Which lines in the records below mention the word "computer"? Copy each one out.

▬▬▬▬▬▬▬▬▬▬

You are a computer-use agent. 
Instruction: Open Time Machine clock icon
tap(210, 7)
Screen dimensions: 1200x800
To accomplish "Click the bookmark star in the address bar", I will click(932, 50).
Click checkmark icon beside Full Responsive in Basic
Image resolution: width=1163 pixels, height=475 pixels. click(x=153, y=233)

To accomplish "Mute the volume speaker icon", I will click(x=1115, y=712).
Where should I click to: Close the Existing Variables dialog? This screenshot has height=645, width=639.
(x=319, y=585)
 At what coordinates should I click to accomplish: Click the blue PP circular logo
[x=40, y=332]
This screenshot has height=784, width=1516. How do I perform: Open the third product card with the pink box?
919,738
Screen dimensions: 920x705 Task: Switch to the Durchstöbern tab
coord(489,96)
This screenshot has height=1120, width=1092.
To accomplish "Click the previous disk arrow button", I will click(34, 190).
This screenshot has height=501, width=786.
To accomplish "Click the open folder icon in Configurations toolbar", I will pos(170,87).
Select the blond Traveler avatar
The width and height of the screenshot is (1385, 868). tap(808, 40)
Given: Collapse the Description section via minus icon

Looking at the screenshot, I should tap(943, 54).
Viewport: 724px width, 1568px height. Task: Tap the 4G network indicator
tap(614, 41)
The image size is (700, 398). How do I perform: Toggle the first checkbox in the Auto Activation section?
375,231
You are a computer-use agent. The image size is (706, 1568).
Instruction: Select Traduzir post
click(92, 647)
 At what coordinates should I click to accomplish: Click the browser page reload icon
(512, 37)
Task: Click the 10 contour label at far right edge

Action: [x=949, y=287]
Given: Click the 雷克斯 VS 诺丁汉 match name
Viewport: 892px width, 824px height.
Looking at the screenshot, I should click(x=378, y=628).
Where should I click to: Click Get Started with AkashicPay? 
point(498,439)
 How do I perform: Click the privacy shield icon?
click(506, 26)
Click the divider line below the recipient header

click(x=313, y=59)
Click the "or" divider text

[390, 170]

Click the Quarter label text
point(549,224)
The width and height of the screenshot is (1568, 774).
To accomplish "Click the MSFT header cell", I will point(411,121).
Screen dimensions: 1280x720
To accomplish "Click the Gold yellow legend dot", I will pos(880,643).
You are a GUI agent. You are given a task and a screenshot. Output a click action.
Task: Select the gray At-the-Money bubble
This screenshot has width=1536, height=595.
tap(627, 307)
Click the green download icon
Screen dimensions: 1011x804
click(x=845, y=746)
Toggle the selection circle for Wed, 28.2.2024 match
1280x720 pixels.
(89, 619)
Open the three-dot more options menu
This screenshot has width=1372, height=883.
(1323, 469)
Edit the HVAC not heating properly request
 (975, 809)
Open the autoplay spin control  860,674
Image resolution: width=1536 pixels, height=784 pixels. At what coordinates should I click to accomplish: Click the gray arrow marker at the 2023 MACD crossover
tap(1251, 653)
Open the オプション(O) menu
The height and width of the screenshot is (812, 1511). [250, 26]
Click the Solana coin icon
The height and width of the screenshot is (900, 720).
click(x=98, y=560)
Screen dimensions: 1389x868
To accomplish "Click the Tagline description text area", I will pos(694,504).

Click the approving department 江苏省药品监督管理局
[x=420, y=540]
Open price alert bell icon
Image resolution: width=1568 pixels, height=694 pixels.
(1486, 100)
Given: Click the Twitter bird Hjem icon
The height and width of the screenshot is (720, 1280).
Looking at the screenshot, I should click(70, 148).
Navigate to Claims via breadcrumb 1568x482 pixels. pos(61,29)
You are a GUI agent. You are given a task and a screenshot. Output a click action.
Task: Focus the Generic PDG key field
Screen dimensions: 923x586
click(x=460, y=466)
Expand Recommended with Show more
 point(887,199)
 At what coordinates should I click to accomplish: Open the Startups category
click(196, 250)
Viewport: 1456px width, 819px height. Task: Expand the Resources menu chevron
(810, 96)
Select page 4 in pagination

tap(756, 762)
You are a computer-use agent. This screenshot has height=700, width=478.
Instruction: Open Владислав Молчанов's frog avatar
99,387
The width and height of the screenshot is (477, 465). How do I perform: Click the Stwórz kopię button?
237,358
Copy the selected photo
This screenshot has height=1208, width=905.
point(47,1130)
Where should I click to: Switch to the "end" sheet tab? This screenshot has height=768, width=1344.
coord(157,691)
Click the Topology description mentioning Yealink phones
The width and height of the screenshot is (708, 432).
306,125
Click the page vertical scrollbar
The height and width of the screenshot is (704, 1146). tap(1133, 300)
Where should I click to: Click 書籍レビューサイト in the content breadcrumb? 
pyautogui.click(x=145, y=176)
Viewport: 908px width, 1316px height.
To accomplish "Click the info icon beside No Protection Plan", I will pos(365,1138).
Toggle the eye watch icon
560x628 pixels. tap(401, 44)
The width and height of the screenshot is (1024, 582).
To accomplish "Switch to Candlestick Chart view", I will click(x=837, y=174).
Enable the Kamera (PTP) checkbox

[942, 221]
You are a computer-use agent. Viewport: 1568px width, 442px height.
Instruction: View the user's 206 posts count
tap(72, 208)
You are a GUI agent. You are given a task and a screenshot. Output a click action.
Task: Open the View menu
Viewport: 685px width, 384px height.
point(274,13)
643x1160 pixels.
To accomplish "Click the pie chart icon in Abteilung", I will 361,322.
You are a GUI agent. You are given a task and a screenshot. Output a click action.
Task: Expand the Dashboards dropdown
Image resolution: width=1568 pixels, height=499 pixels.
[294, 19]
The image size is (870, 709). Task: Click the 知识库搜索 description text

▬▬▬▬▬▬▬▬▬▬

▶ Response to the exercise
You are a computer-use agent. 
You are a computer-use agent. The image size is (706, 1568).
You are a computer-use agent. This screenshot has height=700, width=478.
You are a computer-use agent. Viewport: 1568px width, 442px height.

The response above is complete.